(Saved entries)
──────────────────────────────

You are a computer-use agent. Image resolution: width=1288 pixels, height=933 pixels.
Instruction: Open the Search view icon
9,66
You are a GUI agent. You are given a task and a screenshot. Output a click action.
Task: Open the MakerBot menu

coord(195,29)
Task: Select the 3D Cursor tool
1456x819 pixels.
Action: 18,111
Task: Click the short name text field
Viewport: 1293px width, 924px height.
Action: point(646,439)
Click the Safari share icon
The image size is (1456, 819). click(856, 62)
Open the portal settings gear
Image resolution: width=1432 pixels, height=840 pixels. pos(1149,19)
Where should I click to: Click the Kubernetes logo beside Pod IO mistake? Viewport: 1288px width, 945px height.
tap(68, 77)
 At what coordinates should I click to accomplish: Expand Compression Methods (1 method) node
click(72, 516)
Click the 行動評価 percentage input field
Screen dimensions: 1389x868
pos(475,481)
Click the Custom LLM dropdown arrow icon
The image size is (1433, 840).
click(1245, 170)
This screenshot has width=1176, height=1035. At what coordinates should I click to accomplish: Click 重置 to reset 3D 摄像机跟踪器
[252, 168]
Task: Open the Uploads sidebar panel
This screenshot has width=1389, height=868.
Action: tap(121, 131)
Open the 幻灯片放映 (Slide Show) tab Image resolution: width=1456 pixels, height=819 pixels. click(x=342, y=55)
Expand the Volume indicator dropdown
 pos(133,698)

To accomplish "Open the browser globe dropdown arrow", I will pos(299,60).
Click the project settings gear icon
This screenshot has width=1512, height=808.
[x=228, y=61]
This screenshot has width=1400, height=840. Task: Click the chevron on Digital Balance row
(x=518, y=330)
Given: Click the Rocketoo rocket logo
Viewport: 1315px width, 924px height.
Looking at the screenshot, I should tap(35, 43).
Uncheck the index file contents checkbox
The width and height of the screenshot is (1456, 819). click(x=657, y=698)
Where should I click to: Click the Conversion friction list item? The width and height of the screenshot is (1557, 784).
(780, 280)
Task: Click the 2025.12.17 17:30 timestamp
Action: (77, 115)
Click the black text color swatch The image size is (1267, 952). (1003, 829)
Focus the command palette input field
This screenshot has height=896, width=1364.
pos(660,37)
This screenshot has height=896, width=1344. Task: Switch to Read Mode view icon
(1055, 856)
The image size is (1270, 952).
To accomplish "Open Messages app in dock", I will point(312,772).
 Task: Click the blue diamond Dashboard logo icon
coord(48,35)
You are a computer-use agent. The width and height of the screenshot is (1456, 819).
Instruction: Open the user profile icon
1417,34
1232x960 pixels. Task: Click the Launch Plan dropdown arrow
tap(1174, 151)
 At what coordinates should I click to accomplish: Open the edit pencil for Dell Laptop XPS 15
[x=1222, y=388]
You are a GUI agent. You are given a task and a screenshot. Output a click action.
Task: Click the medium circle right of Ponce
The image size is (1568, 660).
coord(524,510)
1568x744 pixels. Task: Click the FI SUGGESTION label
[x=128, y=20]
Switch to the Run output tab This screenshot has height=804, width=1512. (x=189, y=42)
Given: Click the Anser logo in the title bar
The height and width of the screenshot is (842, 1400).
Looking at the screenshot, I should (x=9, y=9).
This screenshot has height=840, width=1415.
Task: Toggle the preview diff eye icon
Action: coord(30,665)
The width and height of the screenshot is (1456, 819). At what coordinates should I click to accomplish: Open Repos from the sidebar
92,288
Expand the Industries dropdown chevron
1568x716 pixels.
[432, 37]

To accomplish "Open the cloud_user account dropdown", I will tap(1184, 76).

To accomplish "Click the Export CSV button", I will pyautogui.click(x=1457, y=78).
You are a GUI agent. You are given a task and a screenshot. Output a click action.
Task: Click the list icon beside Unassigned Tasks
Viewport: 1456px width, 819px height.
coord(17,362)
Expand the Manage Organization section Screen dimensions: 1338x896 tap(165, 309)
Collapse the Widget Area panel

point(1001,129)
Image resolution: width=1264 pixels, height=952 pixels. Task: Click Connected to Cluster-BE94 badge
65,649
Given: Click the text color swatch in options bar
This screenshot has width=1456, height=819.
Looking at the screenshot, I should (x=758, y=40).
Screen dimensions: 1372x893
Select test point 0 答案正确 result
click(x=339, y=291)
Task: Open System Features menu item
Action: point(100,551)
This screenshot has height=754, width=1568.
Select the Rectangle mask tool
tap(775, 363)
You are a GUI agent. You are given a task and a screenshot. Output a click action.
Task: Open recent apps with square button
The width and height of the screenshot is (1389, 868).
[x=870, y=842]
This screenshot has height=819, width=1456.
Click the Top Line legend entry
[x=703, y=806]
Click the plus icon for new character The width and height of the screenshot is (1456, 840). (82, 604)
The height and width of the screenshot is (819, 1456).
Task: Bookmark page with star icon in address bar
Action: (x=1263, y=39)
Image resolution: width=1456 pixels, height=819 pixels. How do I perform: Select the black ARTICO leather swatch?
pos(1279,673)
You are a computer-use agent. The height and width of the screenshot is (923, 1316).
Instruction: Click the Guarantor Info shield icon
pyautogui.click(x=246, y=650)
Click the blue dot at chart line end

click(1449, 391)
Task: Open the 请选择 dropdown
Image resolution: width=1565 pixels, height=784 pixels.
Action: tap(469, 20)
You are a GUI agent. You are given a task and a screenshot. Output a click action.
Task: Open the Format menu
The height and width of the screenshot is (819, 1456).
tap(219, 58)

──────────────────────────────

== INSTRUCTIONS FOR THE TASK ==
Copy out, exactly and alone, the lines of the entries above between the ones holding "Uncheck the index file contents checkbox" and "The image size is (1270, 952).", inclusive.

== RESULT ==
Uncheck the index file contents checkbox
The width and height of the screenshot is (1456, 819). click(x=657, y=698)
Where should I click to: Click the Conversion friction list item? The width and height of the screenshot is (1557, 784).
(780, 280)
Task: Click the 2025.12.17 17:30 timestamp
Action: (77, 115)
Click the black text color swatch The image size is (1267, 952). (1003, 829)
Focus the command palette input field
This screenshot has height=896, width=1364.
pos(660,37)
This screenshot has height=896, width=1344. Task: Switch to Read Mode view icon
(1055, 856)
The image size is (1270, 952).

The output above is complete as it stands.